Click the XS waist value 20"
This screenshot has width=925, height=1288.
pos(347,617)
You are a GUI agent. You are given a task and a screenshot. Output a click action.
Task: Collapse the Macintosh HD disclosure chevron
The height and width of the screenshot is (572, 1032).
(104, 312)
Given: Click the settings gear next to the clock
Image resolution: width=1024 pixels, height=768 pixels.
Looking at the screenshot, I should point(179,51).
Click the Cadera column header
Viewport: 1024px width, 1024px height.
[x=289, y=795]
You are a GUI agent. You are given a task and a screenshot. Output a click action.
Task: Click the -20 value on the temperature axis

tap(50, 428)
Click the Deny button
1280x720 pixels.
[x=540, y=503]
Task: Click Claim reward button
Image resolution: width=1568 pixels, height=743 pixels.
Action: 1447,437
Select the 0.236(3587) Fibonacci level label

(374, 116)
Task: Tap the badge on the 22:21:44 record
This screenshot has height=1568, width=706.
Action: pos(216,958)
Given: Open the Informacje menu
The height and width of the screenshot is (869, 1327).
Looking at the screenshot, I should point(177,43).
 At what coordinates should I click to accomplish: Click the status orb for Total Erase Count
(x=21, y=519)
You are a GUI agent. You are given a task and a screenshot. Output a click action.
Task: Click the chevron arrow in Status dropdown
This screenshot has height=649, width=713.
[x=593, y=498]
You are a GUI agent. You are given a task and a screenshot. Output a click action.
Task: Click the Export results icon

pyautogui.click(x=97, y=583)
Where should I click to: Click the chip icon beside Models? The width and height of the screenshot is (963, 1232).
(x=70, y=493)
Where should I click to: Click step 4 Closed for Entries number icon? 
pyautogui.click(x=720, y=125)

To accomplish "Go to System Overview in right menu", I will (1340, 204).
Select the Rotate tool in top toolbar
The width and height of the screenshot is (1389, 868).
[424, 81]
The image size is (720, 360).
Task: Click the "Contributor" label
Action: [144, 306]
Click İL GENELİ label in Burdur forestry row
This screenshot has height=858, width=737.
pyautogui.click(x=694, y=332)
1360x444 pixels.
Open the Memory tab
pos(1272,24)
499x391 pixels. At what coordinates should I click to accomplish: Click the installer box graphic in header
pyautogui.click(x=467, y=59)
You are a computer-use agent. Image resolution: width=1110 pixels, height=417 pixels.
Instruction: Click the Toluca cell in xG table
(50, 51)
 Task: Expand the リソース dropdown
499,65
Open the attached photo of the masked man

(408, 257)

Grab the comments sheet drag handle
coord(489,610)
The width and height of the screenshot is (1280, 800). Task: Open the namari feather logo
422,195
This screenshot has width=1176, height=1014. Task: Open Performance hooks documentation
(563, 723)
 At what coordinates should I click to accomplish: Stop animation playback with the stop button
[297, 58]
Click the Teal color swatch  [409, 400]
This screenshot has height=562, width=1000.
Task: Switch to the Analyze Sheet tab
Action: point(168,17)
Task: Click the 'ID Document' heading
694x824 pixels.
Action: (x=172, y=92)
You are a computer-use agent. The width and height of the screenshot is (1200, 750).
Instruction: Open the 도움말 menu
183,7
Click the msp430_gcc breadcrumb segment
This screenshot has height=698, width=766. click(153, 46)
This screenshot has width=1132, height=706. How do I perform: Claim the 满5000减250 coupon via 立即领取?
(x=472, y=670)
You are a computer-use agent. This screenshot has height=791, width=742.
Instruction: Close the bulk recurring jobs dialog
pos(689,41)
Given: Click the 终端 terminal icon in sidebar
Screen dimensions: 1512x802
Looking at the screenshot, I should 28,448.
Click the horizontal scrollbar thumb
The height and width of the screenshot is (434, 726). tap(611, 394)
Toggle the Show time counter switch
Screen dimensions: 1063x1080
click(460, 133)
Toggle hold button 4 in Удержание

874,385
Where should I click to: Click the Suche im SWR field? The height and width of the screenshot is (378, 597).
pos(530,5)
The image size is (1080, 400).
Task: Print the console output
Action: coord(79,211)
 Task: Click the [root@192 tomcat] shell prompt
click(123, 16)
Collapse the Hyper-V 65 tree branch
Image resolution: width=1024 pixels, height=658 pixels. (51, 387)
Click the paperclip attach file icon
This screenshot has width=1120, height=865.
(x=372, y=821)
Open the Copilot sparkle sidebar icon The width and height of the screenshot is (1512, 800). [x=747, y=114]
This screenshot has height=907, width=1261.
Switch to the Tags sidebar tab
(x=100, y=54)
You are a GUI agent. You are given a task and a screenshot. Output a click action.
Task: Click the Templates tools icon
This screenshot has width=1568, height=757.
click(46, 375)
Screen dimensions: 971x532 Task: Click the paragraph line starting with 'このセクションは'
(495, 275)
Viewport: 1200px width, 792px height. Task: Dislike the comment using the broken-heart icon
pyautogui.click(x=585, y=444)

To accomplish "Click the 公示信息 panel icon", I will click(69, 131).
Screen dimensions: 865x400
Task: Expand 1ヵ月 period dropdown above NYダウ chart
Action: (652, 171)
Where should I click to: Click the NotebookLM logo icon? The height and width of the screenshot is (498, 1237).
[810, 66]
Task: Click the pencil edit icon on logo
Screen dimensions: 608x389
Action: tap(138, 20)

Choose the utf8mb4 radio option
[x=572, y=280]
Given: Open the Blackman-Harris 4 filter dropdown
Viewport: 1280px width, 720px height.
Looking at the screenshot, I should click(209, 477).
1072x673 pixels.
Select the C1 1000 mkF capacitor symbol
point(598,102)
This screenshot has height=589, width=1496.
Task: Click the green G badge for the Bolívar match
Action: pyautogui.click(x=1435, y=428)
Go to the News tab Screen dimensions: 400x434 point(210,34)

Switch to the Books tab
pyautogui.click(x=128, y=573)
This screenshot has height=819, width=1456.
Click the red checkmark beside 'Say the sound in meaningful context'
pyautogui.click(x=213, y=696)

■ What this task involves ■
The answer must be every line of the listing that holds the word "computer".

■ Your solution ■
You are a computer-use agent. Image resolution: width=1110 pixels, height=417 pixels.
You are a computer-use agent. The width and height of the screenshot is (1200, 750).
You are a computer-use agent. This screenshot has height=791, width=742.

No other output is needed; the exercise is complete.